(PROBLEM TO SOLVE): Would you retype, word for word, only the lines from the one holding "Task: Open the tweet info circle icon" through the final line of the entries below, without the pictures?

Saved data entries
*** Block opens ***
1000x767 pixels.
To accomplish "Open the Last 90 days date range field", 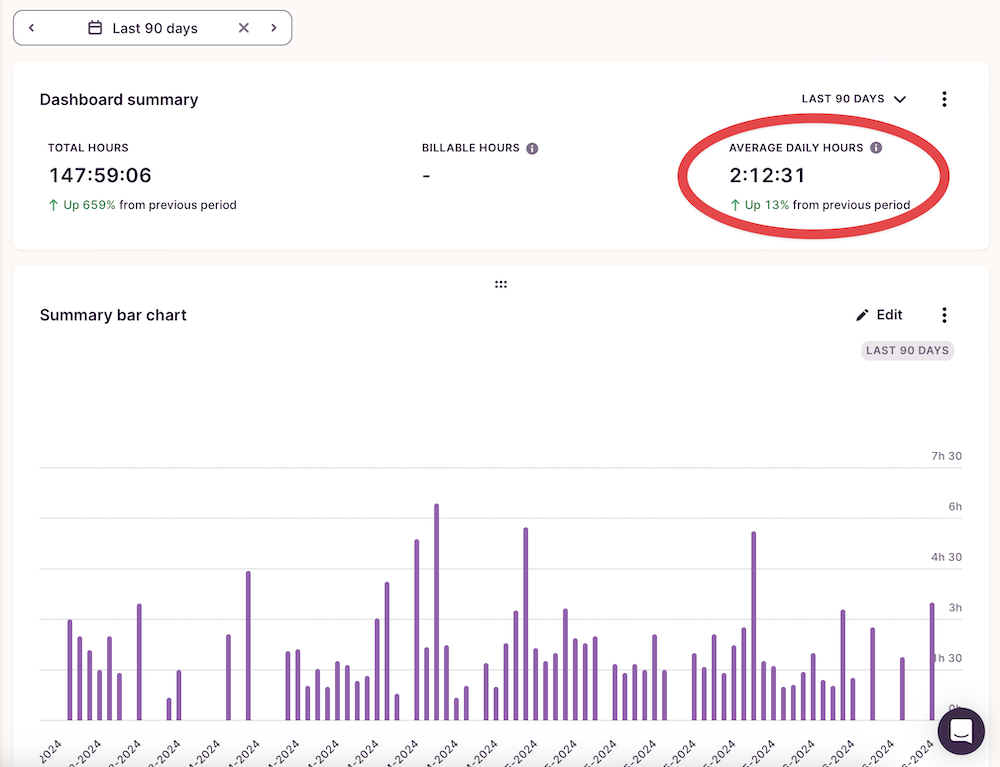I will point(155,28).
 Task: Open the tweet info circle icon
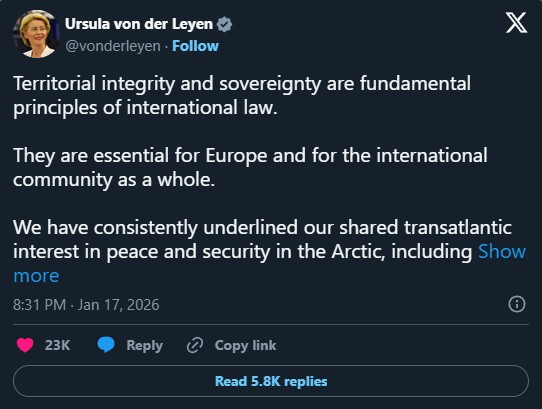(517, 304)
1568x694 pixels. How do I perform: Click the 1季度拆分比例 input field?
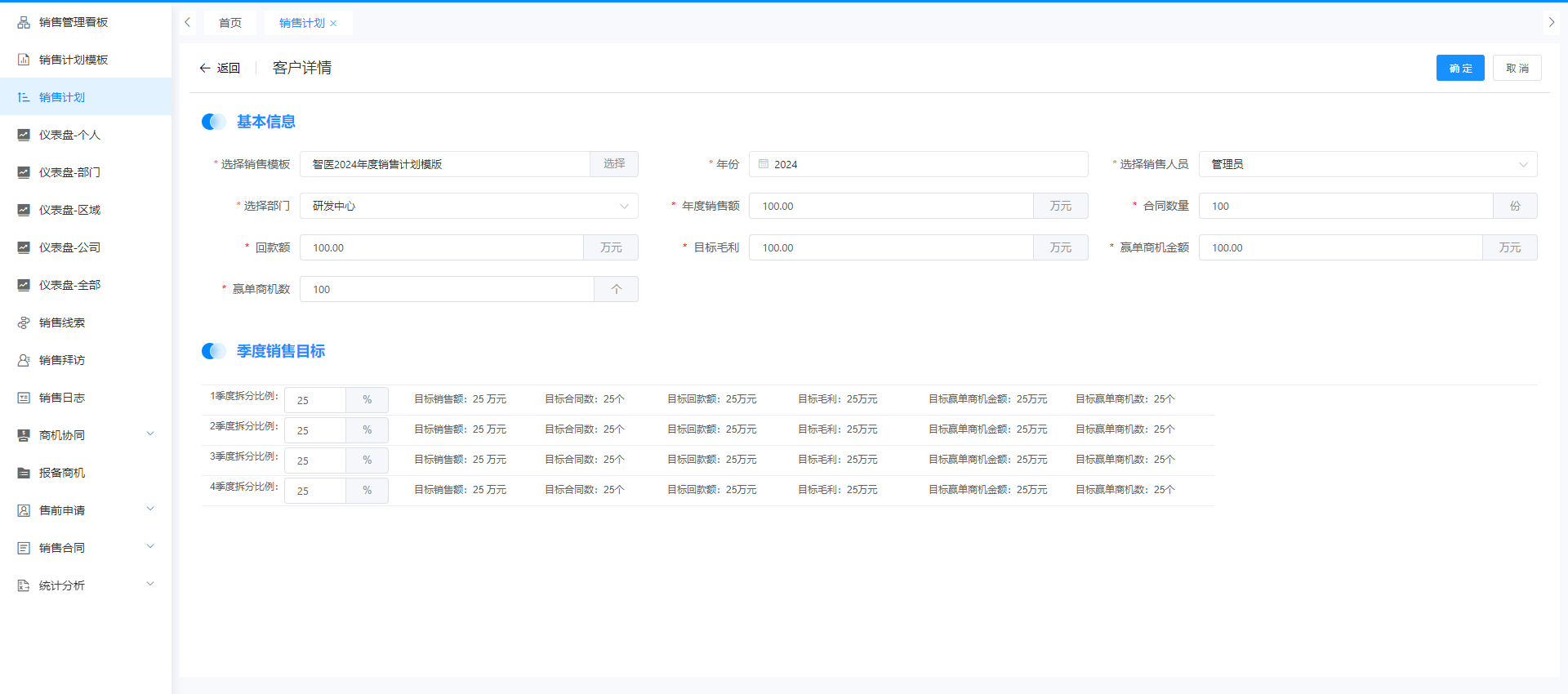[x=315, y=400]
*** Block closes ***
(SOLUTION FOR THIS TASK):
 Task: Open the tweet info circle icon
(517, 304)
1568x694 pixels. How do I perform: Click the 1季度拆分比例 input field?
[x=315, y=400]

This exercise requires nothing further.